::: Extrait :::

L’écart productivité-salaires

L’autre élément qui explique ces marges brutes confortables est le fait que la productivité a davantage progressé que les salaires. L’écart est moins grand si l’on considère uniquement le salaire au sens strict que le coût salarial au sens large, qui reprend les subsides à l’emploi et les réductions de cotisations sociales. Mais si l’on prend cette définition plus large, le coût salarial est pratiquement stagnant depuis 2008-2010.

Nos entreprises affichent désormais de meilleures marges que celles des entreprises allemandes et françaises et font jeu égal avec les néerlandaises.

“Pendant une longue période les coûts salariaux horaires étaient plus élevés en Belgique que chez nos voisins. La situation a changé depuis 2013-2014 et l’écart a pratiquement disparu en 2021 en raison des efforts entrepris pour améliorer la position concurrentielle du pays (baisse des cotisations sociales, tax shift, etc.)”, constate Tomas De Keyser. L’important choc salarial qui résulte de l’indexation automatique des salaires au début de cette année pourrait toutefois rebattre les cartes, ajoute-t-il.

Ce meilleur mix sectoriel et cette meilleure productivité expliquent que nos entreprises affichent désormais de meilleures marges que celles des entreprises allemandes et françaises et fassent jeu égal avec les néerlandaises. Cependant, il faudra ici aussi vérifier tout cela lorsque l’impact des dernières indexations sera traduit dans les statistiques.

Quand les machines coûtent cher

Il faut être d’autant plus prudent que jusqu’ici, nous parlions de taux de marge brut. Lorsque l’on considère le taux net, obtenu après amortissement du capital, c’est-à-dire des machines et des équipements, la courbe est sensiblement différente.

“Le taux de marge net est nettement inférieur à la part brute et a longtemps oscillé autour de 25% de la valeur ajoutée, observe la BNB. Bien qu’une modeste tendance à la hausse puisse être observée au cours de la période d’observation, la part des bénéfices nets reste actuellement beaucoup plus proche de son niveau de 1995.” Au premier trimestre de cette année, nous étions en effet en dessous de 26%.

::: Données enregistrées :::

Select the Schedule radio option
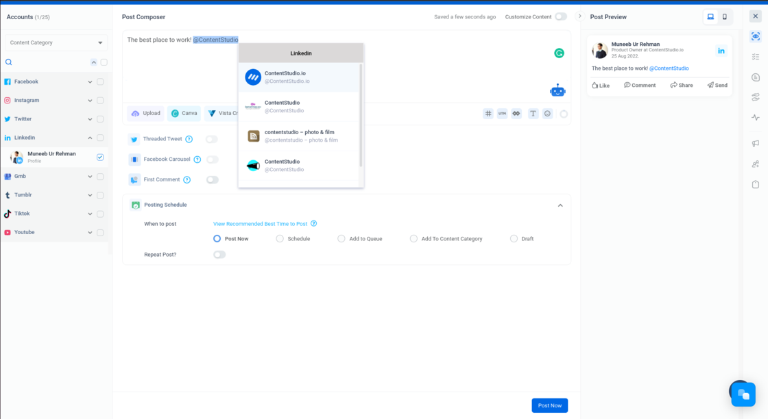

:::

Consignes:
A. Dans l'extrait sur les marges des entreprises, autour de quel niveau le taux de marge net a-t-il longtemps oscillé ?
B. Poursuivez l'extrait sur les marges des entreprises à partir de sa dernière phrase.

Corrigé:
A. Autour de 25 % de la valeur ajoutée.

B.
Pourquoi cette stagnation alors que le taux brut progresse? “Dans une économie moderne, en raison des développements technologiques, la proportion de machine à longue durée de vie (15-20 ans) diminue, et celle de machine à durée de vie plus courte augmente”, répond Tomas De Keyser. La nécessité de renouveler plus rapidement qu’avant le capital vient donc manger une partie non négligeable des marges.

Pas de greedflation

Reste la grande question: est-ce que la hausse des marges des entreprises a dopé l’inflation? Non, répondent les économistes de la BNB. En fait, “les marges bénéficiaires sont fortement corrélées négativement avec les coûts salariaux”, notent-ils. Lorsque les marges augmentent, les salaires augmentent moins et le taux d’inflation (ou plutôt le déflateur du PIB, qui est l’inflation vue avec les yeux des entreprises) reste stable. C’est compréhensible: les entreprises qui n’ont pas un “pricing power infini” ne peuvent compenser la hausse des salaires en vendant leurs produits plus chers. Elles vont donc puiser dans leurs marges.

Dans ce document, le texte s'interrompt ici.